• Saved data entries
%%
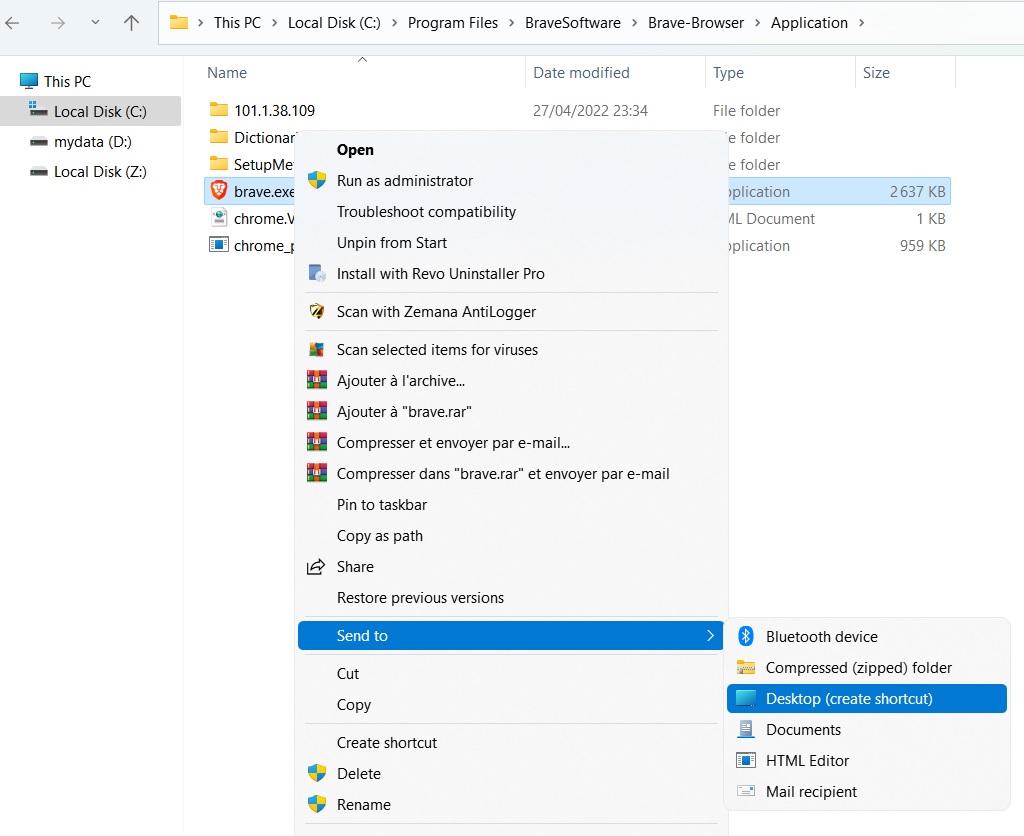Select 'Unpin from Start' option
Viewport: 1024px width, 836px height.
[393, 243]
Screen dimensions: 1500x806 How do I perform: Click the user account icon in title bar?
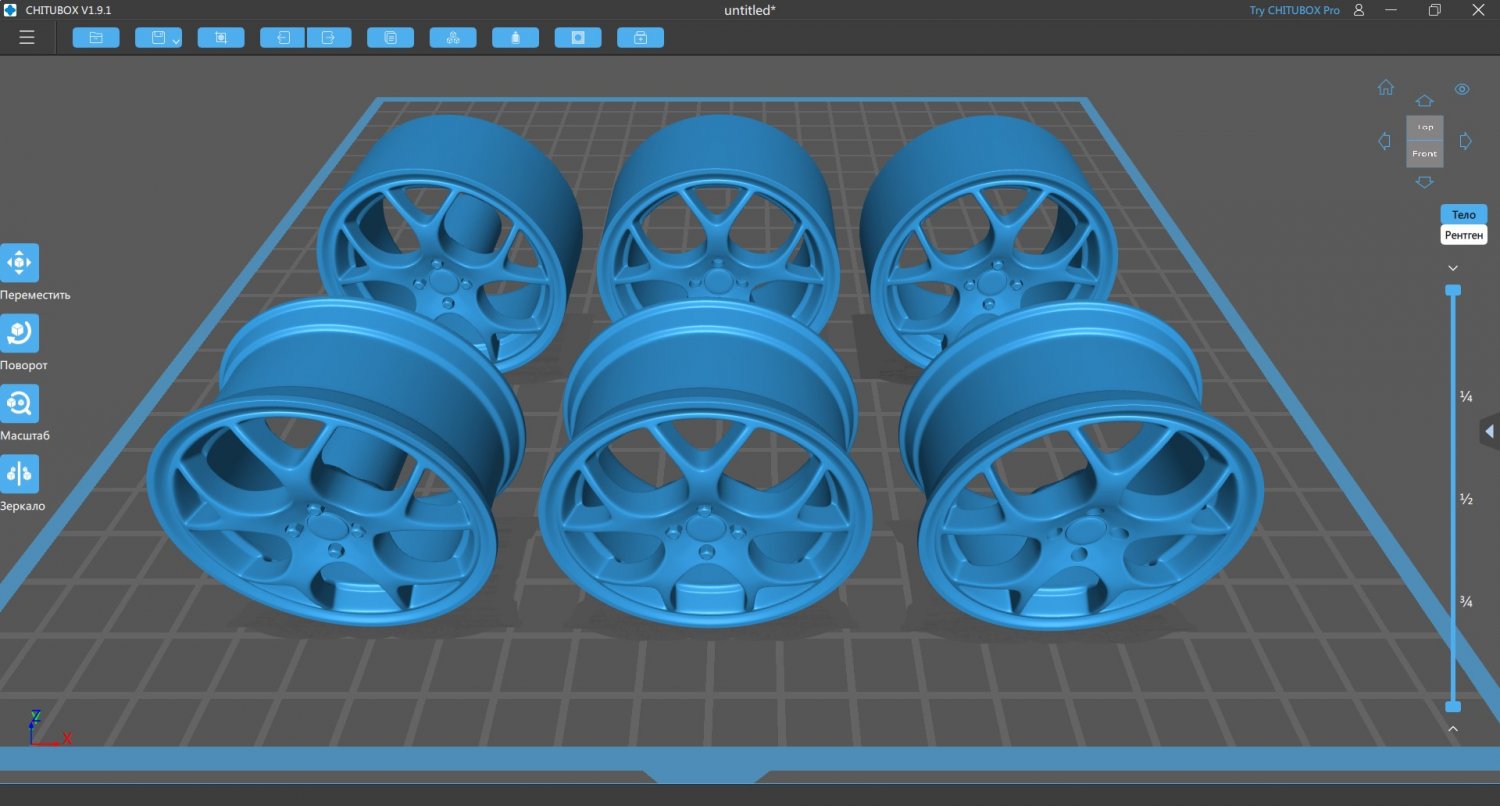point(1356,10)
%%
• TASK OBJECTIVE
Leave the pictures aside and print exactly, and only, the lines from the one with "Screen dimensions: 1500x806" through the end of the data, both included.

• THE COMPLETED TASK
Screen dimensions: 1500x806 How do I perform: Click the user account icon in title bar?
point(1356,10)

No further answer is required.